问题描述
我有一张桌子,每个销售员每天有 1 条记录
I have a table with 1 record per sale per salesperson per day
NAME DATE
joe 1-1-13
joe 1-1-13
joe 1-1-13
dave 1-1-13
joe 1-2-13
我用它来创建 &填充表格
I used this to create & populate the table
create table #sales (name varchar(10), salesdate date )
insert into #sales (name, salesdate)
values ('joe', '01-01-2013'), ('joe','01-01-2013'),
('joe', '01-01-2013'), ('dave','01-01-2013'),
('joe','01-02-2013')
我想要一个查询来拉出每个销售人员每天销售额的百分比
I want a query to pull up the percent of each salesperson's sales by day
(例如,在 1-1-13 日,乔当天售出了 4 件中的 3 件(75%)但我不知道 SQL 如何拉出当天所有销售额的总和,而不管销售人员如何
(for example on 1-1-13 Joe sold 3 units out of 4 total for the day (75%)but I dont know how the SQL can pull up the daily total of all sales for the day regardless of salesperson
这和我得到的一样接近.
This is as close as I got.
select name, salesdate, count(*) as "dailyTotal"
from #sales
group by name, salesdate
如何包含每日总计,以便它可以用于计算当天的总计百分比?
How can I include the daily total that is so that it can be used in calculating percent total for the day?
推荐答案
这不是最优雅的方法,但你可以试试这个 -
Not the most elegant way to do it, but you can try this -
select [name],[salesdate], COUNT(*) as dayTotal,
SUM(COUNT(*)) over() as AllSales,
(COUNT(*) * 1.0) / SUM(COUNT(*)) over() as dayPercent
FROM [dbo].[sales]
group by [name], [salesdate]
我删除了你表名中的#.顺便说一句,这段代码取决于 OVER() 子句.您可以了解如何自行截断多余的零.
I removed the # in your table name.

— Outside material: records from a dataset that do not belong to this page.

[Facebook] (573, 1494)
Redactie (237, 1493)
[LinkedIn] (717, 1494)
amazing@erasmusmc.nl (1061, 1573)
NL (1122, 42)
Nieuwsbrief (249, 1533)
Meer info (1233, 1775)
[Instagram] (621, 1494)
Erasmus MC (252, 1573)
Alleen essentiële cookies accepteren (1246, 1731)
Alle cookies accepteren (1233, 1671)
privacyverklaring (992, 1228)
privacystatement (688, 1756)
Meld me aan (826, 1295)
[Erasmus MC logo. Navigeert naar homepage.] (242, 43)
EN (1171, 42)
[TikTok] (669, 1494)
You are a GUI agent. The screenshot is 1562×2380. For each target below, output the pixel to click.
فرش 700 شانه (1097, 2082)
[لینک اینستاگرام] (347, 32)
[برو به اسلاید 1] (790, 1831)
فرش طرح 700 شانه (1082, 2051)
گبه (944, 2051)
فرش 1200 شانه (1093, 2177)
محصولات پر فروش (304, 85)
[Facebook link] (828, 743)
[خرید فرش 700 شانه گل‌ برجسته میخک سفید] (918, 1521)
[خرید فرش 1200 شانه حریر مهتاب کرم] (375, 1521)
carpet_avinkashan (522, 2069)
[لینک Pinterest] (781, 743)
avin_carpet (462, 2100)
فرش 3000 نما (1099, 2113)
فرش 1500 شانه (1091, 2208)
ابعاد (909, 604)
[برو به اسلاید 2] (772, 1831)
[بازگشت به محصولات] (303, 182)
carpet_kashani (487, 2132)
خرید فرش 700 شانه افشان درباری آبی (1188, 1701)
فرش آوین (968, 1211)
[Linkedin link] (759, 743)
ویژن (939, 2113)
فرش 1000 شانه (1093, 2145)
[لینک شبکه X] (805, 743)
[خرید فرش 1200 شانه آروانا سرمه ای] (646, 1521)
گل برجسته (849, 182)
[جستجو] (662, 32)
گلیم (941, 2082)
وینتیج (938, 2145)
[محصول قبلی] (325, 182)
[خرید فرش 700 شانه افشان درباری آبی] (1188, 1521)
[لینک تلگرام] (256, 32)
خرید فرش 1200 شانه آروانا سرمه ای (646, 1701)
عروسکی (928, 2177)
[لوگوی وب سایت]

Btw, this code depends on OVER() clause. You can find out how to truncate the excess zeros yourself.
name salesdate dayTotal AllSales dayPercent
dave 2013-01-01 1 5 0.200000000000
joe 2013-01-01 3 5 0.600000000000
joe 2013-01-02 1 5 0.200000000000
HTH.
如果您觉得该查询太复杂,请先查看此查询.它会让你对我正在尝试做的事情有一个想法.
If that query looks too complicated to you, then look at this one first. It will give you an idea of what I am trying to do.
select [name],[salesdate], COUNT(*) as dayTotal,
SUM(COUNT(*)) over() as AllSales
FROM [dbo].[sales]
group by [name], [salesdate]
这篇关于如何计算group by语句中总数的百分比?的文章就介绍到这了,希望我们推荐的答案对大家有所帮助,也希望大家多多支持!